#### Text shown
========
4th & Goal- Shot over six years, 4th & Goal tells the story of six standouts at a respected junior college football program.  Each of the young men are recruited for top Division 1 college scholarships.  As they fan out across the country to the nation’s best college football teams, each carries with him the belief that he will be one of the chosen few who will someday play for the NFL.

Beyond Hatred- In this deeply moving, award-winning documentary, a French family reflects on the vicious murder of their 29-year-old gay son by neofascist skinheads and courageously tries to move beyond feelings of hatred and revenge.

Devil's Miner, The- An astonishing portrait of two brothers, 14-year-old Basilio and 12-year-old Bernardino, who work deep inside the silver mines of Cerro Rico, Bolivia.

For the Bible Tells Me So- This provocative, entertaining documentary brilliantly reconciles homosexuality and Biblical scripture, and in the process reveals that religious anti-gay bias is based almost solely upon an often malicious misinterpretation of the Bible.
========
#### Listed entries
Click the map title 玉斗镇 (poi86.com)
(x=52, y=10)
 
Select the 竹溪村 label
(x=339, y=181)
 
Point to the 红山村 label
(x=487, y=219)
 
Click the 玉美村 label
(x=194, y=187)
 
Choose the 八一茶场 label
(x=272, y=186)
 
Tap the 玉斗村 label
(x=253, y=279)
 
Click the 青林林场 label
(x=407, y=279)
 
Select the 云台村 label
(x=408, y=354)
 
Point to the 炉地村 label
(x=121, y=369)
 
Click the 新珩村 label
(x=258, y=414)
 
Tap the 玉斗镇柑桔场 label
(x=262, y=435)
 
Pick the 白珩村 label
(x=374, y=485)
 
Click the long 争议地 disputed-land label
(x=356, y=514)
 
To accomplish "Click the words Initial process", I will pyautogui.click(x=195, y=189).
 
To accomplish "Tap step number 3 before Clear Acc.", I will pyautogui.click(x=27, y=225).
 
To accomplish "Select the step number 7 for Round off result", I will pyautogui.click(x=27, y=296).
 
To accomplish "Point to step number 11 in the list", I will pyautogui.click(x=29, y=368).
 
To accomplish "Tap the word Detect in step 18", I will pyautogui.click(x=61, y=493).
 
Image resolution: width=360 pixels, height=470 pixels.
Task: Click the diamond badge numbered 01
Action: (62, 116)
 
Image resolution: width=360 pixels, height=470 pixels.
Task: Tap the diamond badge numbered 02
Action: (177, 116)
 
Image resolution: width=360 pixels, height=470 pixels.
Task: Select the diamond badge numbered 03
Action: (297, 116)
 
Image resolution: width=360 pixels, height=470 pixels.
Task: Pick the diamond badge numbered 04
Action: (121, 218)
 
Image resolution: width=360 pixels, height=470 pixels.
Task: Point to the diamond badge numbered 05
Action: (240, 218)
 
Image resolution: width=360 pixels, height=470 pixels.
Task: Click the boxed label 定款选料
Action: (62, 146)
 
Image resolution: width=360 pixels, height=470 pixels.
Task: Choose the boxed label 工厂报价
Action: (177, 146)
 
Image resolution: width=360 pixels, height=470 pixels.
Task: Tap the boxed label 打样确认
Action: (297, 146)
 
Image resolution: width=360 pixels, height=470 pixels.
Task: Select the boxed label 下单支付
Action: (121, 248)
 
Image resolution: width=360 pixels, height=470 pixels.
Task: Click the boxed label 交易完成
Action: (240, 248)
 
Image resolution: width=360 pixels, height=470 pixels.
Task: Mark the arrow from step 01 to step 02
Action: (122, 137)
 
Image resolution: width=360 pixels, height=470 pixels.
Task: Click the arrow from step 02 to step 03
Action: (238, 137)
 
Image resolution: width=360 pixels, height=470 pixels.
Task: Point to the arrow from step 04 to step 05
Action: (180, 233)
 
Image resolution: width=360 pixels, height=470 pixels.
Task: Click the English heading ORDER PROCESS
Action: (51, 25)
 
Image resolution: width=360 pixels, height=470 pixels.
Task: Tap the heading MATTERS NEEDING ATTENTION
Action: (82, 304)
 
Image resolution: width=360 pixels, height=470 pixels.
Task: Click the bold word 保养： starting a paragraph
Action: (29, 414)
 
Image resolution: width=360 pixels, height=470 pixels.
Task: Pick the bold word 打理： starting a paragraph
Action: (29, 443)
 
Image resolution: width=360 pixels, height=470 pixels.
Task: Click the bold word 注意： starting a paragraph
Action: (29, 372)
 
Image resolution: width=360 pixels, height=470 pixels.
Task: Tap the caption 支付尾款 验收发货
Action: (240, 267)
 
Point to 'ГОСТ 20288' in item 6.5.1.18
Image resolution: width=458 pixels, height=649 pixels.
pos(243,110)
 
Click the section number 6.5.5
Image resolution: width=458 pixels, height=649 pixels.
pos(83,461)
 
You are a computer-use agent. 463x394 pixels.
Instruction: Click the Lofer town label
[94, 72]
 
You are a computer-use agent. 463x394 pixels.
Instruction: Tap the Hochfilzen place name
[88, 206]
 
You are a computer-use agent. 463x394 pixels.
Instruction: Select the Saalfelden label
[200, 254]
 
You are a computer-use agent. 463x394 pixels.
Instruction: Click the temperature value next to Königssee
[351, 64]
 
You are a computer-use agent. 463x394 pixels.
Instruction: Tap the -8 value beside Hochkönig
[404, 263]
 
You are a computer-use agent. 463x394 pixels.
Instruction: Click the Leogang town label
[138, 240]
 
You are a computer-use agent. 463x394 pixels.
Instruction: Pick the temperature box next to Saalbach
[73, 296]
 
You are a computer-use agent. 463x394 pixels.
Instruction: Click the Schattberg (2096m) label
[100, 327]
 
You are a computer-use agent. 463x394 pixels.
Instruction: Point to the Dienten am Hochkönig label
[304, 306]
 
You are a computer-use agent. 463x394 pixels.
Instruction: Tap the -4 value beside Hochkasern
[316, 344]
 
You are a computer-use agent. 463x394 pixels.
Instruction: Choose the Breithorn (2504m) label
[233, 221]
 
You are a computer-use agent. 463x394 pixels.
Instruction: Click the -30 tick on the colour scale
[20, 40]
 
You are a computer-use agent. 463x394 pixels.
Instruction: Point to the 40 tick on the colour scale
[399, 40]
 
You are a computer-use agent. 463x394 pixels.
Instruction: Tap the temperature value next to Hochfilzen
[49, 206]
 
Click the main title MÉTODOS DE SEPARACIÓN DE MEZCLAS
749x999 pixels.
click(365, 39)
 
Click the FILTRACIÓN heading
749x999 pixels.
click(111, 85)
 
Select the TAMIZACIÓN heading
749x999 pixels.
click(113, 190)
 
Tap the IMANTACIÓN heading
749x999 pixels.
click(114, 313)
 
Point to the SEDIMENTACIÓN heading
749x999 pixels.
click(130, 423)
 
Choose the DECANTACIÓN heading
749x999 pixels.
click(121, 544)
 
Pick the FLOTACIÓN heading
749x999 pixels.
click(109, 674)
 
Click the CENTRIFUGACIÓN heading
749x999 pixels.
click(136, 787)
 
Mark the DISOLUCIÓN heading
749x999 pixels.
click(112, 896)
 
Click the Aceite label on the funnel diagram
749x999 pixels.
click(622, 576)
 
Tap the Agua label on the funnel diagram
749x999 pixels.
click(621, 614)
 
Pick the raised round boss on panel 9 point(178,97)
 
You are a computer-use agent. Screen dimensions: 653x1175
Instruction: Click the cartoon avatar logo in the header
========
#### Required work
Transcribe the film descriptions above word for word, starting at "4th & Goal- Shot" and ending at "for the NFL.".

#### Answer for the task
4th & Goal- Shot over six years, 4th & Goal tells the story of six standouts at a respected junior college football program.  Each of the young men are recruited for top Division 1 college scholarships.  As they fan out across the country to the nation’s best college football teams, each carries with him the belief that he will be one of the chosen few who will someday play for the NFL.